NEW YORK: US Treasury yields rose on Thursday, in line with European bonds, after European Central Bank President Mario Draghi left the door open for additional monetary policy easing but gave no indication that more stimulus was actually coming.
The rise in yields, which move inversely to prices, was being driven by the long-end of the curve, notably US 30-year bonds, whose yields rose for a second straight session.
Draghi said on Thursday the bank was looking at options to ensure it could pursue its unprecedented money-printing program, with euro zone inflation still way below its official target. However he said an extension of its 80-billion-euro monthly asset purchases was not discussed at the meeting.
Germany's 10-year Bund yield was up at minus 0.090 percent , while 30-year bond yields rose to 0.459 percent .
Italian, Spanish and Portuguese 10-year government bond yields rose as much 6-7 basis points each.
"The (German) bund weakness have spilled over to Treasuries mostly on the lack of new quantitative easing coming from the ECB, which is being interpreted as less dovish," said David Keeble, global head of interest rates strategy, at Credit Agricole in New York.
In mid-morning New York trading, benchmark 10-year Treasury notes were down 8/32 in price to yield 1.568 percent, from 1.539 percent late on Wednesday. Yields had fallen as low as 1.519 percent on Wednesday, a three-week trough.
The 30-year Treasury bond fell 23/32 in price to yield 2.270 percent, from 2.236 percent on Wednesday.
Long-dated Treasury debt yields also edged higher on data showing US initial weekly jobless claims fell to a seasonally adjusted 259,000 for the week ended Sept. 3, the lowest level since mid-July.

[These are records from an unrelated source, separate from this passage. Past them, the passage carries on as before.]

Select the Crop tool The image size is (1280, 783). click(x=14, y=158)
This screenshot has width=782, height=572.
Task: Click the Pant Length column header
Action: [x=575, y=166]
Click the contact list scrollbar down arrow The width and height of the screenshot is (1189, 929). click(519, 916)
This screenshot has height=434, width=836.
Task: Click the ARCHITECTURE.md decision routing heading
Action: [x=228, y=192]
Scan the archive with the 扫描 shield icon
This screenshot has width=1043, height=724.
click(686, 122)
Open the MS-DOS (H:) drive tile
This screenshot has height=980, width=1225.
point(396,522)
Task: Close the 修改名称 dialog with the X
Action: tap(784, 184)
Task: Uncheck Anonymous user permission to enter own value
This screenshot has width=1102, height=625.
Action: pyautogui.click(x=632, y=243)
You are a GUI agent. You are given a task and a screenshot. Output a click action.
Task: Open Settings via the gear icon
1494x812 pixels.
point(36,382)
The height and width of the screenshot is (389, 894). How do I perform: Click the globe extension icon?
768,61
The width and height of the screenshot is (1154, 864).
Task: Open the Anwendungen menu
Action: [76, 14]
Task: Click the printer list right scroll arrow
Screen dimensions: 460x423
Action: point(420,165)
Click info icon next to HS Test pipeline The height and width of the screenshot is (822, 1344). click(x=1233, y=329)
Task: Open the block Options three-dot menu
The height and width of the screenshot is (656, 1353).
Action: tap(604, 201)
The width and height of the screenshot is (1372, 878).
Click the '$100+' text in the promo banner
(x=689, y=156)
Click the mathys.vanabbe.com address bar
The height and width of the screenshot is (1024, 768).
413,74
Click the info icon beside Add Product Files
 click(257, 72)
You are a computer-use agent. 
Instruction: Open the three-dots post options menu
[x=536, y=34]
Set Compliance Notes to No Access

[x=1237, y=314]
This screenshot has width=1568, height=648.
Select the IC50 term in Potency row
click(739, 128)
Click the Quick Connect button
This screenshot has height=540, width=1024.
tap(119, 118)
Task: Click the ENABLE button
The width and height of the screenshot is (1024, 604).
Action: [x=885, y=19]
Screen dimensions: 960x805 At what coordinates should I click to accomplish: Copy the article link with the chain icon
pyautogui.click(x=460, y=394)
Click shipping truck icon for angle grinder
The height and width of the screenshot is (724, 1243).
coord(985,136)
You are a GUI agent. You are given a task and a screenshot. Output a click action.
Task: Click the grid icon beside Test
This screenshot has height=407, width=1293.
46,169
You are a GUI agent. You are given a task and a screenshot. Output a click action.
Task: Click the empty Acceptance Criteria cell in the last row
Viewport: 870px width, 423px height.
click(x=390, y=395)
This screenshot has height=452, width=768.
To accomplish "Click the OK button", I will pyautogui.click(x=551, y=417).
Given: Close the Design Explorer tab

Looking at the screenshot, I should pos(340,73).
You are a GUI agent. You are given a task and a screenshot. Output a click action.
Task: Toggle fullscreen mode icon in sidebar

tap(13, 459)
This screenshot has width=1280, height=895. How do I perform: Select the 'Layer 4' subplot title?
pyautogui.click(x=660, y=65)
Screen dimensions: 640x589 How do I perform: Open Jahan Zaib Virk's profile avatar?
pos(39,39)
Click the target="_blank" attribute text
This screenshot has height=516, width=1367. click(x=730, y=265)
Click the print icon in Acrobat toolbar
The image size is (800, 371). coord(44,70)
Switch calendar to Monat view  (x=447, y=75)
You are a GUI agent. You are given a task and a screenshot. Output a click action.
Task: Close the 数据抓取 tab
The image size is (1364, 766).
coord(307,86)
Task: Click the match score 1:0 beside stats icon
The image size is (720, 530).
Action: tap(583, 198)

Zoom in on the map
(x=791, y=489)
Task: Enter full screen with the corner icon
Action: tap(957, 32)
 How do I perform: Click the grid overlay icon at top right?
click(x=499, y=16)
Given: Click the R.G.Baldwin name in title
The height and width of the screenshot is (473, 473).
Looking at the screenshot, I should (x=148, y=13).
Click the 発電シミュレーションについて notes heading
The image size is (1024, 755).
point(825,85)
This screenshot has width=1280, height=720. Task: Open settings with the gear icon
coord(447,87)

Prices of two-year notes were flat with a yield of 0.742 percent.
Fed funds futures prices on Thursday after the jobless claims data indicated that investors see an 18 percent chance of a rate hike at the Federal Open Market Committee meeting this month, from 15 percent late on Wednesday.
The perceived likelihood of a December rate increase, however, was about 52 percent, versus 47 percent the previous day.